The electrochemical cell for performing the process of the invention which has an anode plate situated in an anode compartment and a cathode plate situated in a cathode compartment, the anode plate and the cathode plate being in a substantially parallel relationship. The cell has an inlet and an outlet to both its anode and cathode compartments, the position of which allows electrolyte to flow continuously into and out of the compartments past the respective electrodes.
The parallel plate electrode geometry of the cell is designed to promote a uniform potential distribution throughout the cell.

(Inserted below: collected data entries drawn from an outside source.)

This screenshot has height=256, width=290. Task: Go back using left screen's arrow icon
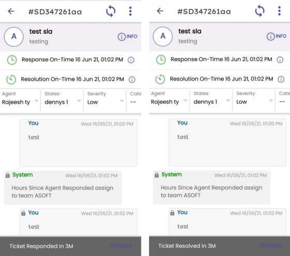point(11,11)
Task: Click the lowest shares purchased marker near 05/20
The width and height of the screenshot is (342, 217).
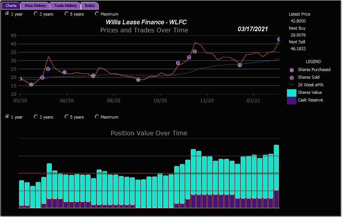Action: (31, 84)
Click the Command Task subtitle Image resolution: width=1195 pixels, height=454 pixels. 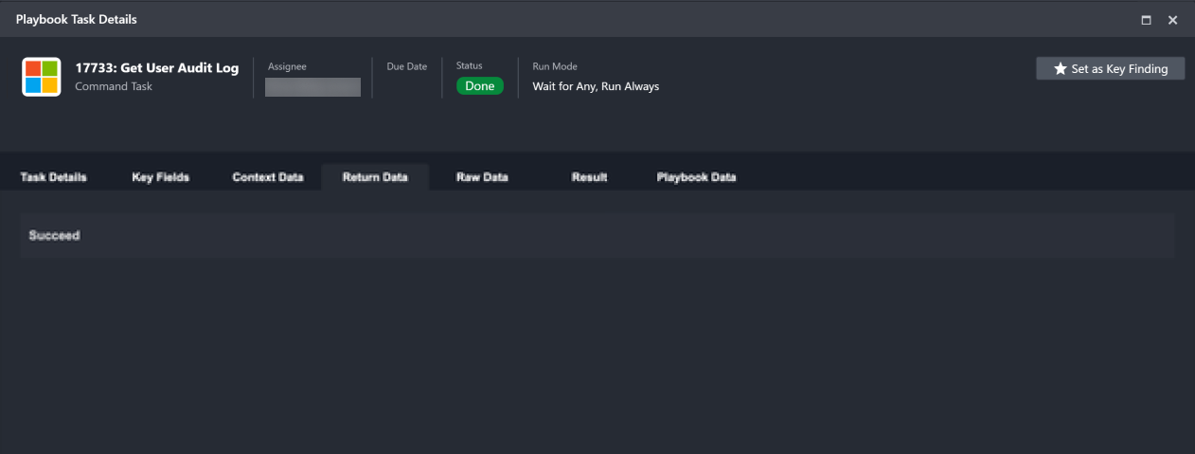tap(114, 86)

The cell design also facilitates the variation of the interelectrode gap. Generally a narrow gap between the electrodes is preferred, since this minimises the cell volume and the potential drop in the electrolyte.
The anode and the cathode are each formed from a conductive material capable of resisting the corrosive environment. For example, the anode may comprise Pt, or Nb or Nb/Ta 40:60 alloy with a catalytic platinum coating. The cathode, on the other hand, may comprise Pt, stainless steel, Nb or Nb/Ta 40:60 alloy.
The anode and cathode compartments are preferably separated by a cell membrane which allows ionic transfer between the anolyte and catholyte by which prevents mixing of the anolyte and catholyte and consequent dilution of the N2 O5 -rich anolyte.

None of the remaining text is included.